Оформите строки листинга от его начала до строки с «colorbar-tick-label: 40 is» включительно в виде таблицы Markdown со столбцами «№» и «Строка», пропустив пустые строки. Изображения в ответ не включайте.
── Выдержки из листинга ──
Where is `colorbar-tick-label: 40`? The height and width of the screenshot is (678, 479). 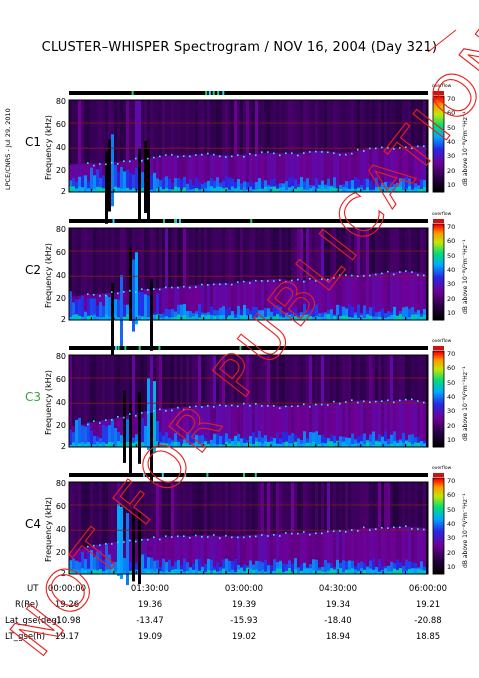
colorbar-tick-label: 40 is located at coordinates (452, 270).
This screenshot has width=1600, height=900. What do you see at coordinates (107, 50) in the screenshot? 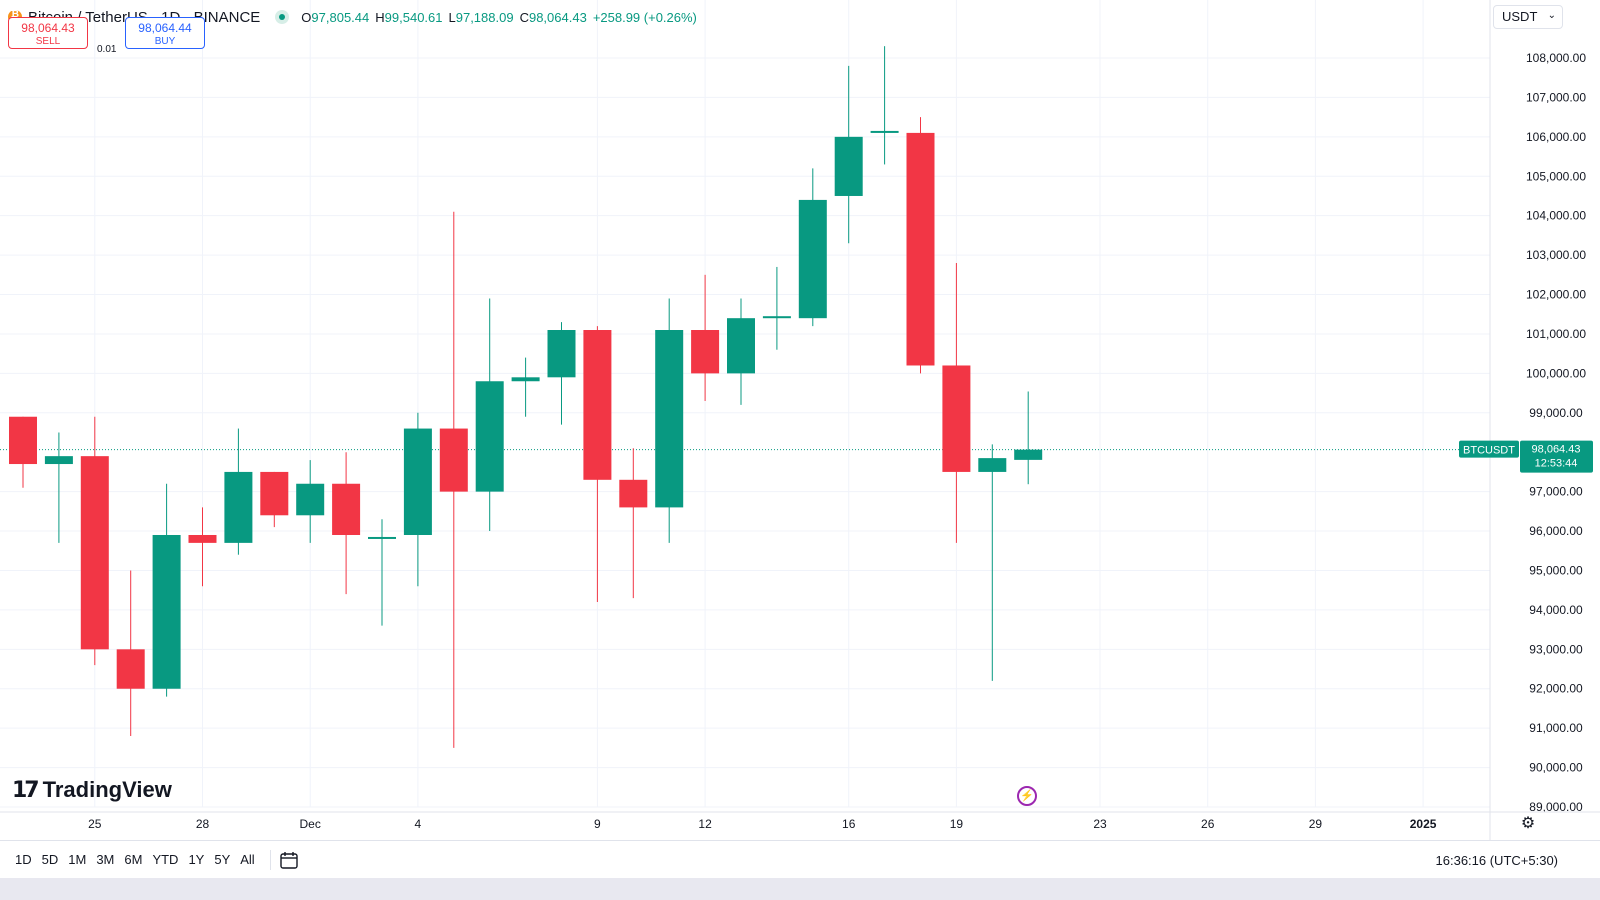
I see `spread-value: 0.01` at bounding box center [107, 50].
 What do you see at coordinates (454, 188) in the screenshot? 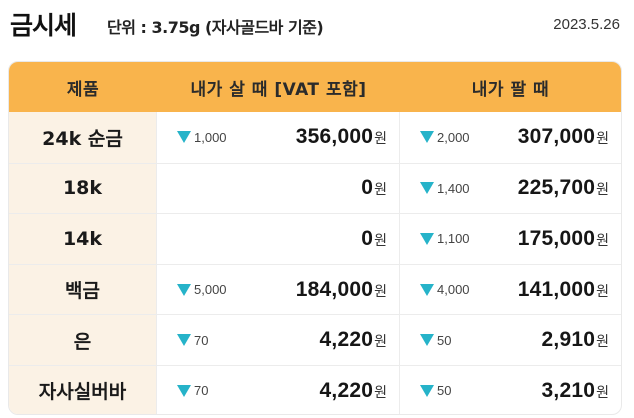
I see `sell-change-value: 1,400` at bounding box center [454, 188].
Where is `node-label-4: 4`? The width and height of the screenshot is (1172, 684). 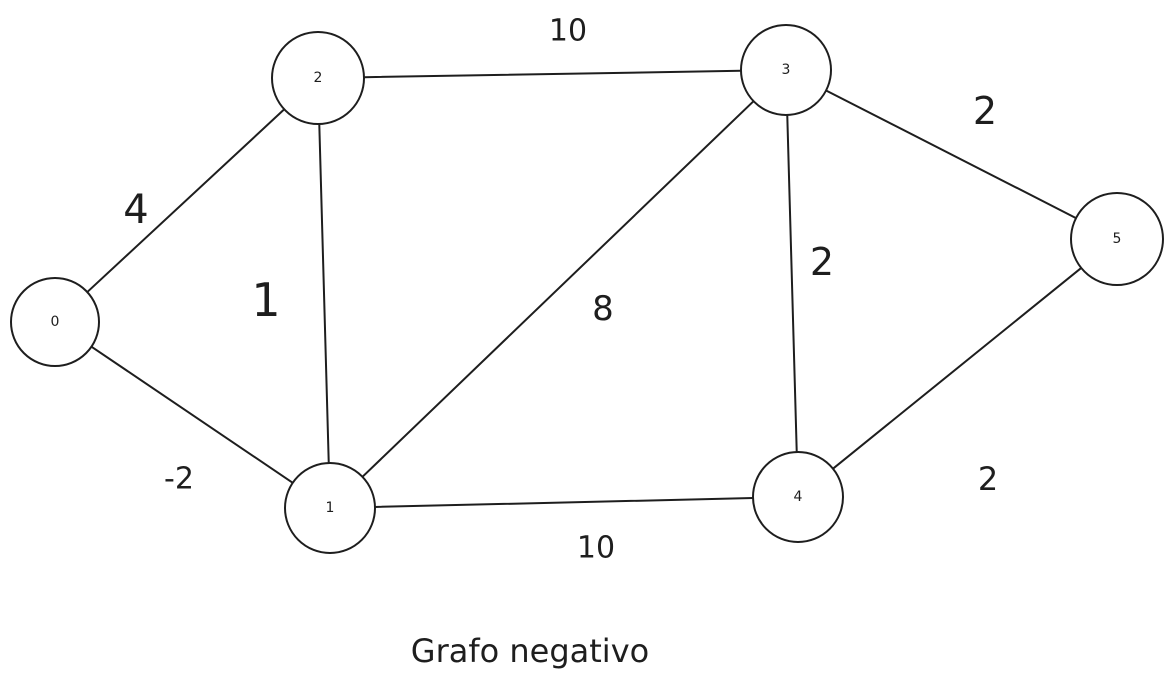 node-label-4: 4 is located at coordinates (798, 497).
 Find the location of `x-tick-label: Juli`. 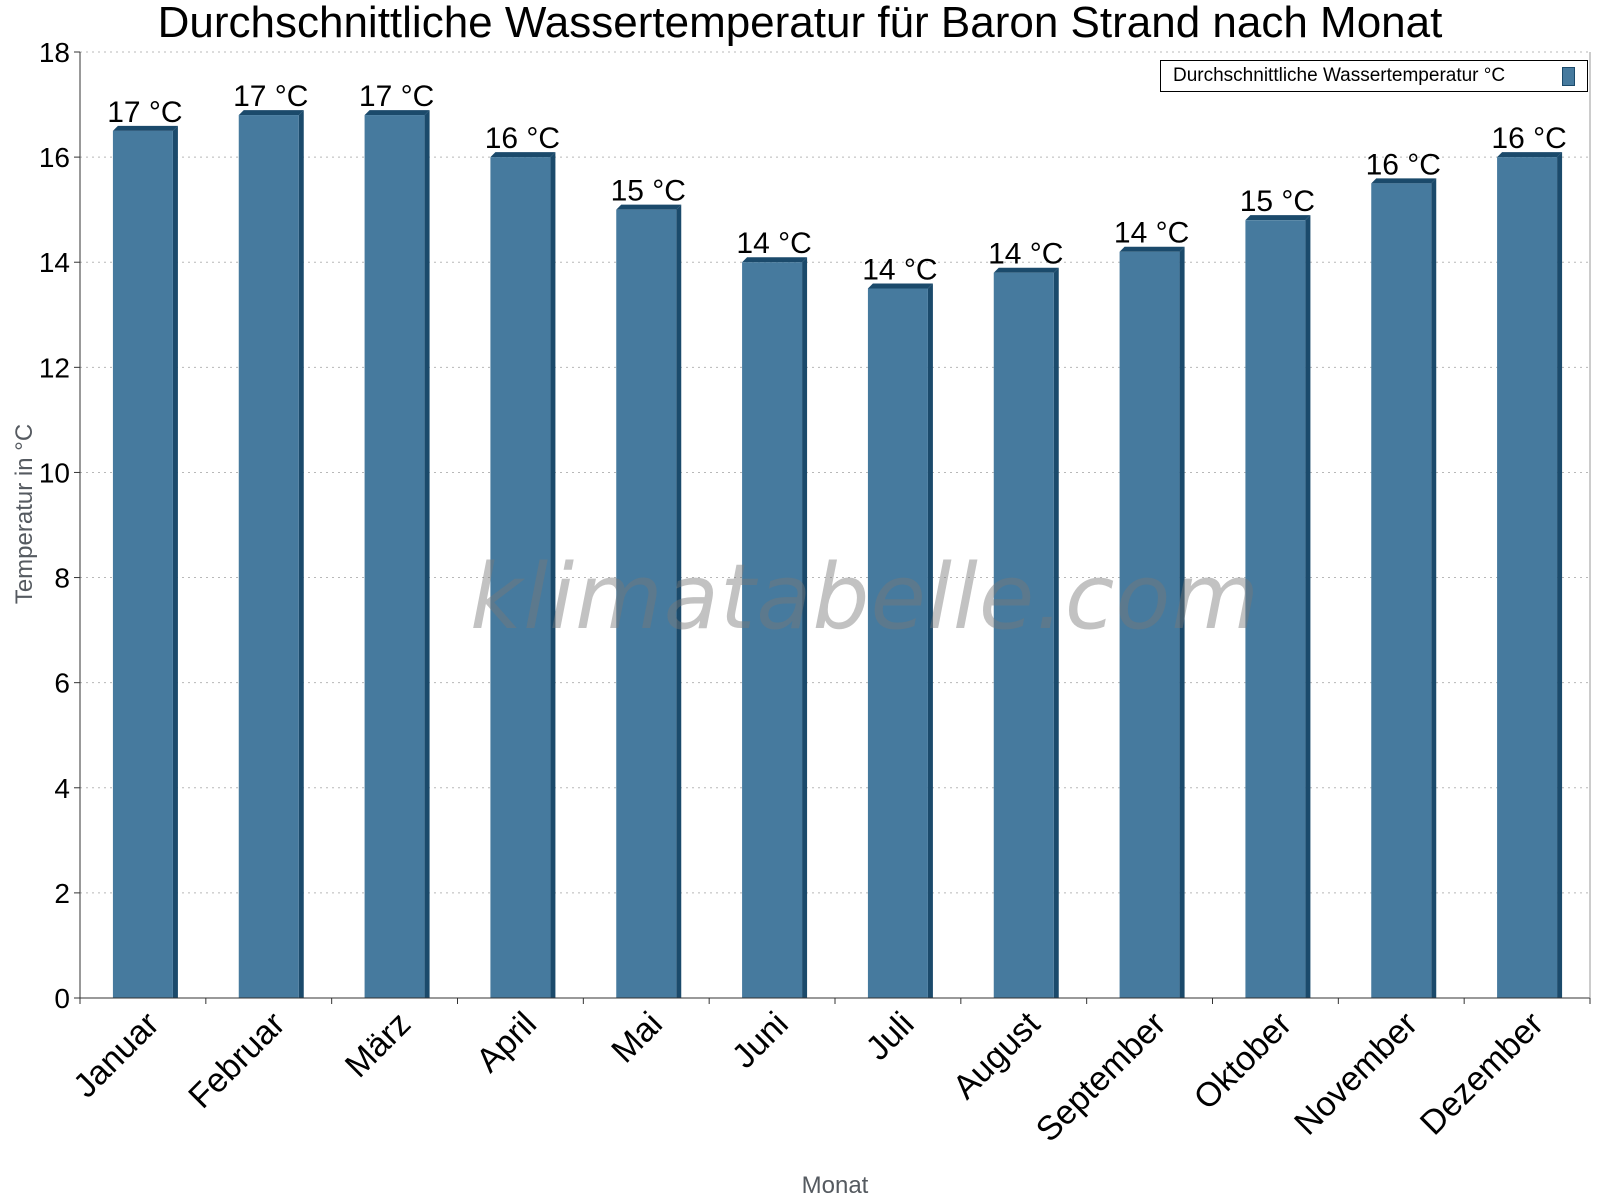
───
Выполненное задание >>
| № | Строка |
|---|---|
| 1 | Where is `colorbar-tick-label: 40`? The height and width of the screenshot is (678, 479).  |
| 2 | colorbar-tick-label: 40 is located at coordinates (452, 270). |